According to his bereaved colleagues, he was a 24-year-old freelance television producer who had been in Iraq for only nine days. Mr. Wilde was the first journalist to be killed in Iraq since major fighting was declared ended in early May, although another was badly wounded last week in an attack on U.S. troops.

The third incident took place Saturday in the northern Iraqi city of Mosul. The United Nations said someone fired a rocket-propelled grenade at the head office of the International Organization for Migration, a non-government organization that works with refugees.

U.N. spokesman Hamid Abdel Jaber said the blast slightly injured one local Iraqi guard and damaged two cars as well as the wall of the compound. "So far we consider it an isolated incident, pending the investigation. A team of security experts has been dispatched to Mosul, and we are waiting for the results of the investigation," he said.

There have been several attacks on U.N. facilities and personnel in the past few months, but Mr. Abdel Jaber said they generally appear to have been motivated by crime.

He said it seems likely that the attack on the IOM office in Mosul had a political motive. It is not clear what that motive might be.

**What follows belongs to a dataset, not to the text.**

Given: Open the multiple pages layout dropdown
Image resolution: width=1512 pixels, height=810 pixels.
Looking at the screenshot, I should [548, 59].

Mosul is in the Kurdish-controlled north of the country, and it seems unlikely that the attack there is related to the ones in central Iraq, near Baghdad.

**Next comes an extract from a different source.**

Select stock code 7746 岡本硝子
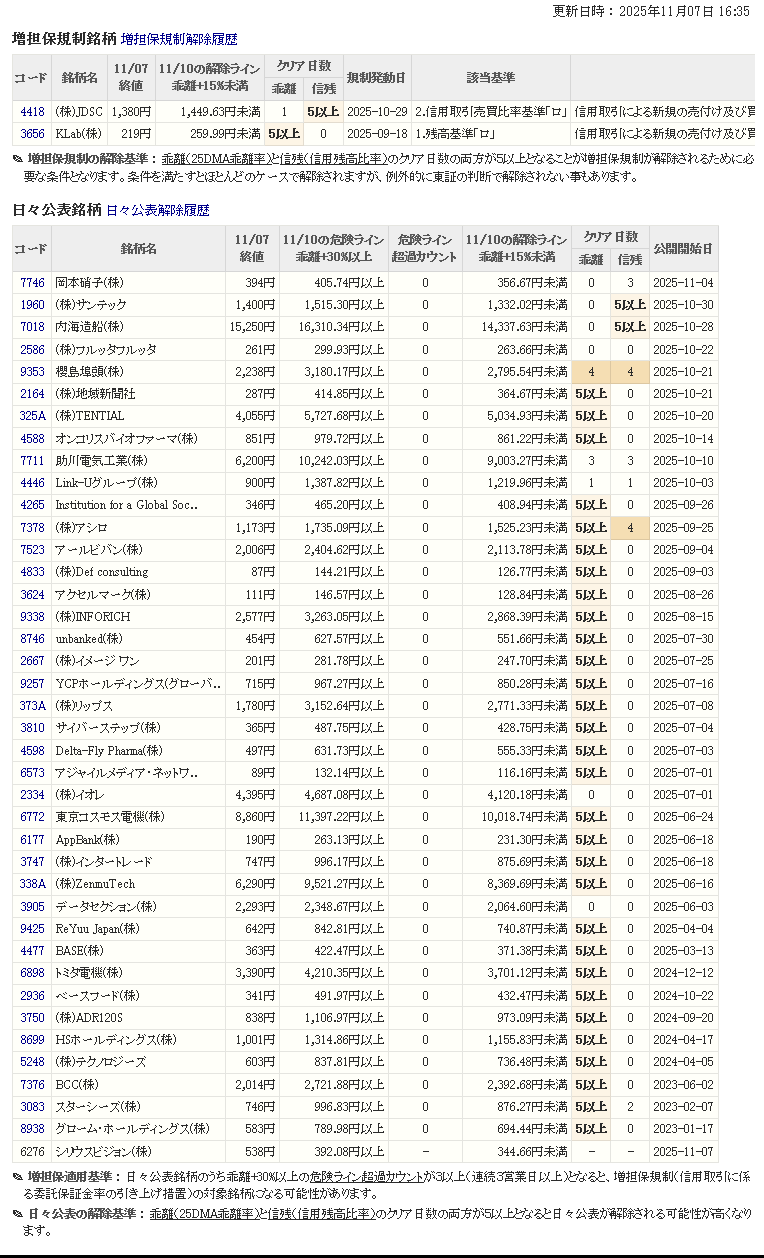This screenshot has width=764, height=1258. coord(32,283)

But conflict of another sort has been brewing in the north. The attack occurred not long after U.S. troops in another Kurdish-controlled city, Sulimaniyah, arrested 11 Turkish special forces soldiers, reportedly in connection with a plot to attack the Kurdish governor of Kirkuk. Turkey has strongly condemned the arrests, and the incident has strained diplomatic relations between Turkey and the United States.